This preprint explores whether a 93-item forced-choice MBTI questionnaire can describe response patterns across six LLMs, whether prompts alter those patterns, and whether continued training on different corpora changes the resulting label. The procedure counts E/I, S/N, T/F, and J/P responses and turns each pairwise majority into one of 16 types. It produces different labels, for example, ENTJ for ChatGPT, INTJ for GPT-4, ISTJ for BLOOM-7B, and INFJ for OpenLLaMA-7B-v2, and shows that an explicit prompt shifts ChatGPT from ENTJ to INFP while BLOOM and Baichuan change little. Continued training of BLOOM and OpenLLaMA on Chinese Wikipedia, question-answer, or APE210K data also changes some counts and labels. These are descriptive findings about questionnaire responses and intervention sensitivity, not evidence that models possess personality. Classification is highly fragile: several letters depend on ties or one-to-two-item margins; the code systematically breaks ties toward I/N/F/P; GPT-4 refusals are excluded; and there are no replications, uncertainty estimates, option-order controls, or validation against actual capability.
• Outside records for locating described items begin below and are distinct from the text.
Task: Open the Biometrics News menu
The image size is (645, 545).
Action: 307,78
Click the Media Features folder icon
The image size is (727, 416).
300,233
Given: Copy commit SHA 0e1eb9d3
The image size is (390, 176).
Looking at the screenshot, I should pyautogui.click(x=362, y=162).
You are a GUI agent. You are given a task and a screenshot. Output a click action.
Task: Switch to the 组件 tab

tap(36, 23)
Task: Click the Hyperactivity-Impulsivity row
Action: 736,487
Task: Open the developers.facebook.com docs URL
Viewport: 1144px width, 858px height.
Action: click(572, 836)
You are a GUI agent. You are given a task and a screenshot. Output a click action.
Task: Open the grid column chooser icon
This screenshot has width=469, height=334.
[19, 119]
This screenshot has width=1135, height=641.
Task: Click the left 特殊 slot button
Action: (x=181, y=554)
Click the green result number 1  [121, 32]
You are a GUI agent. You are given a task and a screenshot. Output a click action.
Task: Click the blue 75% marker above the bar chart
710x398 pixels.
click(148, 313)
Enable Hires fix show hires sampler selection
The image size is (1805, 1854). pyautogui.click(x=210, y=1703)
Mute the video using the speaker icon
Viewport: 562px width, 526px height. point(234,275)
The authors acknowledge MBTI's weak psychometrics but then infer reasoning and planning from T and J without external evidence. The defensible contribution is an early demonstration that prompts, training data, language, and scoring alter an anthropomorphic profile; MBTI is not validated as an LLM evaluation metric.

Español

Este preprint explora si un cuestionario MBTI de 93 elecciones forzadas puede describir patrones de respuesta de seis LLM, si esos patrones cambian con prompts y si el entrenamiento continuado con distintos corpus altera la etiqueta final. El procedimiento cuenta respuestas E/I, S/N, T/F y J/P y convierte cada par por mayoría en uno de 16 tipos. Produce etiquetas distintas, por ejemplo, ENTJ para ChatGPT, INTJ para GPT-4, ISTJ para BLOOM-7B e INFJ para OpenLLaMA-7B-v2, y muestra que un prompt explícito transforma ChatGPT de ENTJ a INFP, mientras BLOOM y Baichuan cambian poco. Tras continuar el entrenamiento de BLOOM y OpenLLaMA con Wikipedia china, preguntas-respuestas o APE210K, algunas cuentas y etiquetas también varían. Estos son resultados descriptivos sobre respuestas a un test y sensibilidad a intervenciones, no evidencia de que los modelos posean personalidad. La categorización es muy frágil: varias letras dependen de empates o márgenes de uno o dos ítems; el código asigna los empates sistemáticamente a I/N/F/P; GPT-4 excluye rechazos; no hay repeticiones, incertidumbre, control de orden ni validación frente a capacidad real. Los propios autores reconocen que MBTI carece de rigor, pero luego infieren razonamiento y planificación a partir de T y J sin evidencia externa. La contribución defendible es una demostración temprana de que prompts, datos, idioma y scoring alteran un perfil antropomórfico; MBTI no queda validado como evaluación de LLM.

Research question

What MBTI labels do different LLMs produce when answering a 93-item questionnaire, to what extent do those labels change with explicit instructions or examples, how do they change after continued training with three types of corpus, and can that profile reasonably serve as an indicator of model capabilities?

Method

93 binary questions associated with the four MBTI dichotomies are administered in Chinese. For open models, the logit of the last token for A and B is taken, the larger one is chosen, eight counters are accumulated, and each letter is decided by majority; for ChatGPT/GPT-4, A/B responses are requested via API, although neither version nor parameters are documented. ChatGPT, GPT-4, BLOOM-7B1, Baichuan-7B, Baichuan-13B, and OpenLLaMA-7B-v2 are compared. BLOOM and Baichuan receive an explicit role and three implicit examples; ChatGPT receives at least one role prompt. In addition, BLOOM and OpenLLaMA continue training with about 400 million tokens of Chinese Wikipedia, 400 million question-answer tokens, or 50 million of APE210K. The analysis compares counts and final types without statistical inference, counterfactual control, or an external benchmark of reasoning or planning.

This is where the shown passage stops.